Agnieszka Kośnik-Zając

Założycielka Instytutu Kosmetologii Babiana w Gdańsku, prezes Fundacji Wspierania Rozwoju Medycyny Anizja, autorka felietonów i wywiadów do Luksusowego Magazynu dla Kobiet meLady.


” Mentor – rola, która zobowiązuje do inspiracji, refleksji i działania. Dla mnie (mentee) ciekawe wyzwanie. Potrafię stworzyć firmę, zbudować kliniki, zainicjować stworzenie nowego oddziału w szpitalu, ale pobudzić mentee do działania, mało tego – do wypracowania sukcesu – to nie lada osiągnięcie. A jak twierdzi Tom Peters „Nie ma żadnego usprawiedliwienia, by nie stać się wielkim. Rok temu byłam przekonana, że jestem w cudownym momencie kariery, życia. Stabilna firma, dzieci poszły do szkoły, byłam szczęśliwa. I pamiętam pierwsze spotkanie z Ewą Czertak – jest dużo do zrobienia, powiedziała. Jak to? Tyle przecież osiągnęłam.

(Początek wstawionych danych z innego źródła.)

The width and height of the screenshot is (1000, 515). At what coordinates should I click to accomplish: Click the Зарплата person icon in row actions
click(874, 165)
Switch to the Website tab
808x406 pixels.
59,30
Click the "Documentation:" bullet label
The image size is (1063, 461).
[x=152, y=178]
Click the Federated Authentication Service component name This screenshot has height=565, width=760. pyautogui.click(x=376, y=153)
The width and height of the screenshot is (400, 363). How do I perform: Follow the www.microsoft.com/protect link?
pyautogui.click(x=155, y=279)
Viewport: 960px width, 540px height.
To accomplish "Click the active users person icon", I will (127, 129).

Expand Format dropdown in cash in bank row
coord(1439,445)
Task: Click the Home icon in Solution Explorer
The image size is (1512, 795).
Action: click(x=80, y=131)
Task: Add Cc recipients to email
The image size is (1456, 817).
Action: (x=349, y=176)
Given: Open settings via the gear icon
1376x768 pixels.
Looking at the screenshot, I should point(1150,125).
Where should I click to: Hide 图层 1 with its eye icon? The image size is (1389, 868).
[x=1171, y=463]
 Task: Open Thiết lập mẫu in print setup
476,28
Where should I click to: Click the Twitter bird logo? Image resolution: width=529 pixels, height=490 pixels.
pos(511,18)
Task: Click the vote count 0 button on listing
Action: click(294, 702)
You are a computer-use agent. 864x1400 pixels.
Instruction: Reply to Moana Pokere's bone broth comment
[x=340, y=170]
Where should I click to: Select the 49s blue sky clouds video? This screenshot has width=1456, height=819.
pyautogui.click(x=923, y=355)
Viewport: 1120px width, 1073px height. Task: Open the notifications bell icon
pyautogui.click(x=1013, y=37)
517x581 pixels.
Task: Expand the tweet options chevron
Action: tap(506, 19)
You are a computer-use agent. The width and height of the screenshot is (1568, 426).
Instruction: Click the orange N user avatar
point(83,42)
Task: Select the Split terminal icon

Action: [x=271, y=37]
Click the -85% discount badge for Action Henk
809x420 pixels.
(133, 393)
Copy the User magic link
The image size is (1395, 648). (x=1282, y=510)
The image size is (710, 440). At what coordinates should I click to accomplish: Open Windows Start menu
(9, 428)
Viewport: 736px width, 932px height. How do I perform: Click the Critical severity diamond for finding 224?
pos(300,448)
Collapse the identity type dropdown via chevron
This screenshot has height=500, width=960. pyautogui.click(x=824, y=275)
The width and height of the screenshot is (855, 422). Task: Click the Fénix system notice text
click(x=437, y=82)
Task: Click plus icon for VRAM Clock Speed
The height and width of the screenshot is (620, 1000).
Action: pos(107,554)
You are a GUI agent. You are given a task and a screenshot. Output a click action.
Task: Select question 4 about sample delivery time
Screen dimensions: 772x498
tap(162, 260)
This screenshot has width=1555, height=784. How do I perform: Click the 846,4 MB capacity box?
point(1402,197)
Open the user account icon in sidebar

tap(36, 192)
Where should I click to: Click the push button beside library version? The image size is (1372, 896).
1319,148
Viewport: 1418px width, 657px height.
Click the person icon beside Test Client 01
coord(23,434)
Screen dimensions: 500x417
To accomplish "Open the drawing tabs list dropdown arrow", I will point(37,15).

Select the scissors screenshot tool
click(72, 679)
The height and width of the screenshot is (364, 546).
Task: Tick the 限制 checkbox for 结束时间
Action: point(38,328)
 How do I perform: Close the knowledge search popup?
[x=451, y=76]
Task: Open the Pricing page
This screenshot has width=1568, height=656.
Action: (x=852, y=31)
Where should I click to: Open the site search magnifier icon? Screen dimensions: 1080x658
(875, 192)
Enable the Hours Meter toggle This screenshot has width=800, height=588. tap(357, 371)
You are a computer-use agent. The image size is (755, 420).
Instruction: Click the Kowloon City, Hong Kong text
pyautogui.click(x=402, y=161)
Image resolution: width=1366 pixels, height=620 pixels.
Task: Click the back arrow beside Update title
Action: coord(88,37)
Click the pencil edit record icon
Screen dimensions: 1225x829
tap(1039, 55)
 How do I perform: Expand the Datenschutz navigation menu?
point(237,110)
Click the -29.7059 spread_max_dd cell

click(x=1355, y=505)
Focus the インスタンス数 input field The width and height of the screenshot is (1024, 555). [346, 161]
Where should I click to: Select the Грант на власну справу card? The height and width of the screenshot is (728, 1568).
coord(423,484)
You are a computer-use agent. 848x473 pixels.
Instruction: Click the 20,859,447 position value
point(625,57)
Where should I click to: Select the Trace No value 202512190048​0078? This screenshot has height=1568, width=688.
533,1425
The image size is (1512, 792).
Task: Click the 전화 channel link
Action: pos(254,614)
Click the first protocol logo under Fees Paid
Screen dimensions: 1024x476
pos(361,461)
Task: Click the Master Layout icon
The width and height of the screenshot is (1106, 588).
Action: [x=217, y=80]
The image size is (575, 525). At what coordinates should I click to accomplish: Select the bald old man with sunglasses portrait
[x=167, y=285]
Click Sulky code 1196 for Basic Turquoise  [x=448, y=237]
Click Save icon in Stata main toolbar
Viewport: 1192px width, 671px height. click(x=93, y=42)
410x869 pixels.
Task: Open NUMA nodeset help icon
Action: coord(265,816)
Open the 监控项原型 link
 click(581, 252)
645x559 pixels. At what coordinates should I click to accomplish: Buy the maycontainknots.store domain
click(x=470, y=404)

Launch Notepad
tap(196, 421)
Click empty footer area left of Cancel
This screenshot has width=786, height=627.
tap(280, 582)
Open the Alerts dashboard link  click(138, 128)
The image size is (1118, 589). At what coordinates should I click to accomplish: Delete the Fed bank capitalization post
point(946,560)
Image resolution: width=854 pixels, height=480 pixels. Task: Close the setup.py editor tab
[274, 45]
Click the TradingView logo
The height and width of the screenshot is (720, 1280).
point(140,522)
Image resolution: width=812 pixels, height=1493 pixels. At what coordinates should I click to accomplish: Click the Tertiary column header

Tak właśnie jest, kiedy spotykasz mentora. On już wie, widzi, odkrywa potencjał, snuje plany, roztacza wizje. I czeka… aż mentee zaskoczy.

I tak było w naszej współpracy. Los, przypadek sprawił, że jednego dnia musiałam z roli wspólnika wejść na pozycję lidera. Zadzwoniłam wtedy do Ewy z potrzebą niebanalnej zmiany za sterami firmy. Ale my miałyśmy już plan, strategię i określony czas.

No i zaczęło się! W czasie pracy z mentorem, duzo zmian, kilka osób zwątpiło, musiało odejść. Przyszli nowi. Bo ludzie czy zdarzenia, które rozpraszają w realizacji marzeń, muszą zostać odsunięci. Autorytet to nie moje dyplomy, czy nagrody, tylko skuteczne działania. Musiałam podjąć trudne decyzje, zabrać głos, zwrócić na siebie uwagę – stąd wystąpienia na konferencjach, wywiady, filmiki, publikacje. Zmieniły się nasze loga, wystrój kliniki. To był intensywny proces, ciężka harówka, ale warto było, opłaciło się.

Po roku znowu myślę, że jestem w cudownym momencie, na wszelki wypadek się nie rozsiadam. Dziś firma ma dwóch liderów, wzmocniła swoją pozycję – a wszystko dlatego, że znalazłam mentora, czego i Państwu życzę!”